**YOUR OBJECTIVE:** Continue the mailing-list reply about database replication, starting right after its last sentence.

**** DOCUMENT PASSAGE ****

Re: A Replication Idea

From: "Command Prompt, Inc(dot)" <pgsql-general(at)commandprompt(dot)com>
To: <pgsql-general(at)postgresql(dot)org>
Subject: Re: A Replication Idea
Date: 2002-02-22 01:03:45
Message-ID: Pine.LNX.4.30.0202211642550.31949-100000@commandprompt.com
Views: Raw Message | Whole Thread | Download mbox | Resend email
Thread:
Lists: pgsql-general

>How would it handle functions, which could potentially modify data, even
>from a select statement?

It seems that you'd have two options, if you wanted the proxy to be truly
transparent to the client:

1. Send ALL SQL statements down the wire to each node, including SELECT
statements, since selected functions may modify data.

2. Write a small, fast, reliable parser that checks for criteria which
would make the statement potentially data-modifying (e.g., the
existence of a function), and send only data-modifying SELECTs along
with your standard UPDATEs, DELETEs, etc.

However, it probably just occurred to you all as it just occurred to me
that this is pretty moot, because functions aren't the only concern: you
could have a trigger on a table that would wipe out idea #2. ;)

Really, there are too many transparent ways data can be modified by
seemingly innocuous statements, so parsing a statement for distribution
is right out; it seems as though each node is going to have to require a
copy of EACH statement that the proxy runs into in order to maintain 100%
integrity.

However, that doesn't mean your proxy needs to get answer back from all of
the nodes in terms of result sets. Something as simple as a systemic
packet indicating that the downstream-execution was successful would be
enough data for the proxy to know what's going on, provided it knows it
should get its answer soon from another node (e.g., the node with the
lowest load).

**** ENTRIES ****

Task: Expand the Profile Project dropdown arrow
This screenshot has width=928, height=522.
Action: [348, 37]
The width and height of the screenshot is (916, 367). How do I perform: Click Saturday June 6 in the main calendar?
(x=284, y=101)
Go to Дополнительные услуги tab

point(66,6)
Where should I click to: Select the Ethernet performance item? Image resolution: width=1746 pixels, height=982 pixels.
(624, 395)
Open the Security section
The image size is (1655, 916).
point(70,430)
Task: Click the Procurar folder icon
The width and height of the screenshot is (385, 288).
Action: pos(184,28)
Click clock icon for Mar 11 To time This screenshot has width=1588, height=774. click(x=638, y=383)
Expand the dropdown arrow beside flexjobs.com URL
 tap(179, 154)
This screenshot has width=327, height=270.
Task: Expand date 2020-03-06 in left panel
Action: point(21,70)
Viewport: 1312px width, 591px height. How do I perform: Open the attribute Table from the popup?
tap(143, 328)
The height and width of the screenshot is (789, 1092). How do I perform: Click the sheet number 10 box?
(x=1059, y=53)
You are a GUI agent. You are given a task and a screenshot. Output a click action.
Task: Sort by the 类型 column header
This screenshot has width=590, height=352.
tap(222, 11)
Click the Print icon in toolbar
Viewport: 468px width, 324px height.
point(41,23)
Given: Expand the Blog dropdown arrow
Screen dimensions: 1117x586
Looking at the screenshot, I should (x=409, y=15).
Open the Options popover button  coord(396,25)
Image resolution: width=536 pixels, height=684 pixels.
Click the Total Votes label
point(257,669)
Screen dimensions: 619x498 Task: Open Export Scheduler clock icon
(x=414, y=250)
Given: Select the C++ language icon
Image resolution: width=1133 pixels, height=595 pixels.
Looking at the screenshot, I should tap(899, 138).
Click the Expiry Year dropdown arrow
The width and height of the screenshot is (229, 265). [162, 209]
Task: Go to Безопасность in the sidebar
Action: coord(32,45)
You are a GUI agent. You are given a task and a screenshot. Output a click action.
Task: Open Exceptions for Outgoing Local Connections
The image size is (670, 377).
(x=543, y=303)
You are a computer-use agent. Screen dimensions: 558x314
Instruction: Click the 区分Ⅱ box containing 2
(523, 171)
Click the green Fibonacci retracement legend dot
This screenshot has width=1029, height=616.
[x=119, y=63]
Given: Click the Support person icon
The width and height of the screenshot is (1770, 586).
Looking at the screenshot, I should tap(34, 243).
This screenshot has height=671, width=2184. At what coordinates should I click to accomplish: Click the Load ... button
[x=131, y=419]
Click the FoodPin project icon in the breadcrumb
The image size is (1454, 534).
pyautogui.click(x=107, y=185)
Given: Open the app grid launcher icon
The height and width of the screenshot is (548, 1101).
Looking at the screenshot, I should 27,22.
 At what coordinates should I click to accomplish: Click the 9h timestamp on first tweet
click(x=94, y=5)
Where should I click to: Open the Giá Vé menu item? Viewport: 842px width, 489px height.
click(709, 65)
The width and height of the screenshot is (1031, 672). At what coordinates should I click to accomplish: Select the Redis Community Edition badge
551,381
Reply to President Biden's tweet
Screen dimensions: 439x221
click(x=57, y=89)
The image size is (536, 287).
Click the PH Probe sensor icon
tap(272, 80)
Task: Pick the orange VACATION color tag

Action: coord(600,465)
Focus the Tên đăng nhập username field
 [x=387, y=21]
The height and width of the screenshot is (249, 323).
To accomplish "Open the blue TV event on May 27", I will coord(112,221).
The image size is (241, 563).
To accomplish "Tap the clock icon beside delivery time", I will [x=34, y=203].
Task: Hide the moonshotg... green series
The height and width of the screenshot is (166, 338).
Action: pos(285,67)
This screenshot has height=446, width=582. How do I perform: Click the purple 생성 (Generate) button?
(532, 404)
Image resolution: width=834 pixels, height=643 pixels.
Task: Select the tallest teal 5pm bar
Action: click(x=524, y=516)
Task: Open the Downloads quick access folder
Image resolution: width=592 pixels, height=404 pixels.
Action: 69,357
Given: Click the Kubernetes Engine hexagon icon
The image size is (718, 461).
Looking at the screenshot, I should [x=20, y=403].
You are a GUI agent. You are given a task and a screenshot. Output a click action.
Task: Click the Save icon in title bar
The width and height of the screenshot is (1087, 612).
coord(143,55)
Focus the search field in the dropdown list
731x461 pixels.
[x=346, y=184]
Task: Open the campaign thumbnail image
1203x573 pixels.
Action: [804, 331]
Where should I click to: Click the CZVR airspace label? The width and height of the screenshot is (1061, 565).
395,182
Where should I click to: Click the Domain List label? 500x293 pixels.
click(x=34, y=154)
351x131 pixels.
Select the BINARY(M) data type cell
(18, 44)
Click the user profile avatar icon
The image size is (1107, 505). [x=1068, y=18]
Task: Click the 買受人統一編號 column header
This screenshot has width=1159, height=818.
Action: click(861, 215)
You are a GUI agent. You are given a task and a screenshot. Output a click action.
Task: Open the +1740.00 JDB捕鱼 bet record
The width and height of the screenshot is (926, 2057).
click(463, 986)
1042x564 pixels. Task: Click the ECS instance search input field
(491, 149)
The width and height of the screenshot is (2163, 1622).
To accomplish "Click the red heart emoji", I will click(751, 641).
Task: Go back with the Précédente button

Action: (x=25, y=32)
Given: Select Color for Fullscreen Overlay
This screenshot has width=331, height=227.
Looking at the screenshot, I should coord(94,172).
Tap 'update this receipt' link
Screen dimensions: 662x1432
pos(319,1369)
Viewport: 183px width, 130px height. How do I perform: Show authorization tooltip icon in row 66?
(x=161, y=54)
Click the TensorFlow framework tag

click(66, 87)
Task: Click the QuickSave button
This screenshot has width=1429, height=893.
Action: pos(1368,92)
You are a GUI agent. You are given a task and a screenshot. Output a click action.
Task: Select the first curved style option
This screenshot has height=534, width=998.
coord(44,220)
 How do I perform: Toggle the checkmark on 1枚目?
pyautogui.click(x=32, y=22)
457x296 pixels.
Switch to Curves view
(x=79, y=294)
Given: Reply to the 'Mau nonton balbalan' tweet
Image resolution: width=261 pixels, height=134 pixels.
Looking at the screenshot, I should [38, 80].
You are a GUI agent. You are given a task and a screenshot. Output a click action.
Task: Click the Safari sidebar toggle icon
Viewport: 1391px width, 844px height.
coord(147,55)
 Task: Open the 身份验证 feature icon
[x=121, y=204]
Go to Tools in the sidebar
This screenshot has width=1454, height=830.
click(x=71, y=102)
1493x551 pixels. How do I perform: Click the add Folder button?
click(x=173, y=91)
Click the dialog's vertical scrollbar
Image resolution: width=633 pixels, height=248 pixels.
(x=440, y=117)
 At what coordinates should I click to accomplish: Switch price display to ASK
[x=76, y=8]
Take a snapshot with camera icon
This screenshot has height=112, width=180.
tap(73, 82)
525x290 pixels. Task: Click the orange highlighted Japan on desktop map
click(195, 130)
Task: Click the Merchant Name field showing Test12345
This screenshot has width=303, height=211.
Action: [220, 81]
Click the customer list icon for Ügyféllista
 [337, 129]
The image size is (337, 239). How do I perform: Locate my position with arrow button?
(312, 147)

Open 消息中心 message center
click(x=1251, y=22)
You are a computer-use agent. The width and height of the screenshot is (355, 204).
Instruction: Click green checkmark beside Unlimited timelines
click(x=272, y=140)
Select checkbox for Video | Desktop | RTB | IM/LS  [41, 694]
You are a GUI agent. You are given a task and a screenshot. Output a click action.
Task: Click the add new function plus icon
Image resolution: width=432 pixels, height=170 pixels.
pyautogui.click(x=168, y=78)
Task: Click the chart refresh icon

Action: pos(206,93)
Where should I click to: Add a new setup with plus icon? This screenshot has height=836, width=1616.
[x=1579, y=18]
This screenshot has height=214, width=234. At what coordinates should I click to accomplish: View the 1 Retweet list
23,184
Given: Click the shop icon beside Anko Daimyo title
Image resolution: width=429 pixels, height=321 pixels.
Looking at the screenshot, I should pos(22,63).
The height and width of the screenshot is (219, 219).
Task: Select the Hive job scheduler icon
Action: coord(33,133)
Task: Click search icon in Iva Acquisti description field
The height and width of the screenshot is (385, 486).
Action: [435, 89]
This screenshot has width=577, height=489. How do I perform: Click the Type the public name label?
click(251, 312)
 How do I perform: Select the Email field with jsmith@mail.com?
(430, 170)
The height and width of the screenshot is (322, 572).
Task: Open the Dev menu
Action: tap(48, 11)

****

**ANSWER:**
Result sets could still be cached based on a statement, within some
specified degree of accuracy (e.g., how much time elapses before a cached
resultset expires); you'd just need to make sure that even though you're
returning a cached result set, you still send the request to each back-end
to get processed in its own time.

Seems like some *really* careful threading might be called for; one thread
to listen to incoming traffic, from which downstream events are queued up,
another thread sending off those events to the back-end in the order they
were received, and another thread listening for answers from nodes, and
queueing up responses to be sent back to the appropriate client's socket.

Regards,
Jw.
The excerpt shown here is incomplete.